AUTOMATING ESTIMATION OF WARM-UP LENGTH

DrKaty Hoad

Professor Stewart Robinson

Professor Ruth Davies

WarwickBusinessSchool

University of Warwick

Coventry

, ,

ABSTRACT:

There are two key issues in assuring the accuracy of estimates of performance obtained from a simulation model. The first is the removal of any initialisation bias, the second is ensuring that enough output data is produced to obtain an accurate estimate of performance. This paper is concerned with the first issue, warm-up estimation. Specifically, this paper will describe a continuing research project that aims to produce an automated procedure, for inclusion into commercial simulation software, for estimating the length of warm-up and hence removing initialisation bias from simulation output data.

Keywords: Warm-up, initialisation bias, truncation point

1. INTRODUCTION

The removal of initialisation bias applies to non-terminating simulations and some terminating simulations. Initialisation bias occurs when a model is started in an ‘unrealistic’ state. For instance, if a week’s production schedule is simulated it may be wrong to assume that there is no work-in-progress on the Monday morning. If we were to simulate the lunch time period of a shop it would be wrong to ignore the customers who may already be in the shop at the start of the period of interest. The output data collected during the warming up period of the simulation can therefore be misleading and bias the estimated response measure.

There are five main methods for dealing with initialisation bias (Robinson, 2004):

1. Run-in model for a warm-up period until it reaches a realistic condition (steady state for non-terminating simulations). Delete data collected from the warm-up period.

2.Set initial conditions in the model so that the simulation starts in a realistic condition.

3.Set partial initial conditions then warm-up the model and delete warm-up data.

4.Run model for a very long time making the bias effect negligible.

5.Estimate the steady state parameters from a short transient simulation run(Sheth-Voss et al., 2005).

This project uses the first method; deletion of the data with initial bias by specifying a warm-up period. The key question is “How long a warm-up period is required?”

This paper describes the work that has been carried out to date with the aim of producing an automated procedure to estimate the warm-up period. Section 2describes the extensive literature review that was carried out to find the various warm-up methods in existence. The next two sections describe the creation of artificial data sets and performance criteria for testing some of these warm-up methods. Sections 5 and 6 explain how we chose likely candidate methods for testing and the preliminary results. Section 7 includes plans for future work.

2. LITERATURE REVIEW

There are 5 main types of procedures for estimating the warm-up period and hence specifying the point where the data output series should be truncated (Robinson, 2004).

1.GRAPHICAL METHODS – Truncation methods that involve visual inspection of the time-series output and human judgement.

2.HEURISTIC APPROACHES – Truncation methods that provide (simple) rules for determining when to truncate the data series, with few underlying assumptions.

:: Material provided ::

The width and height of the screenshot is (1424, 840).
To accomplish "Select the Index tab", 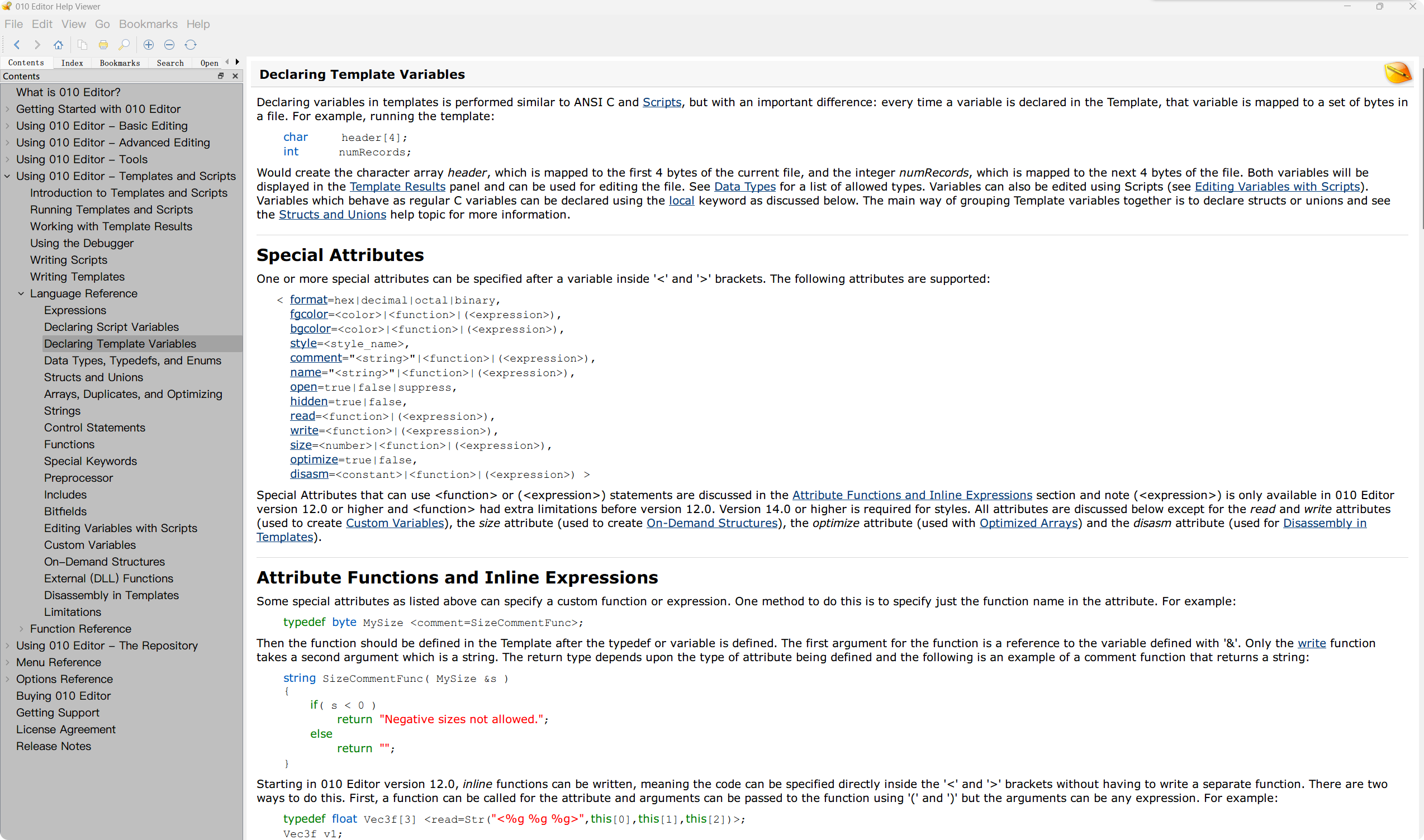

:: Written task ::
In the paper on warm-up length, which of the five methods for dealing with initialization bias does the project use? The listing was taken from a different source than the paper.

:: Solution ::
The first method: deleting the data with initial bias by specifying a warm-up period.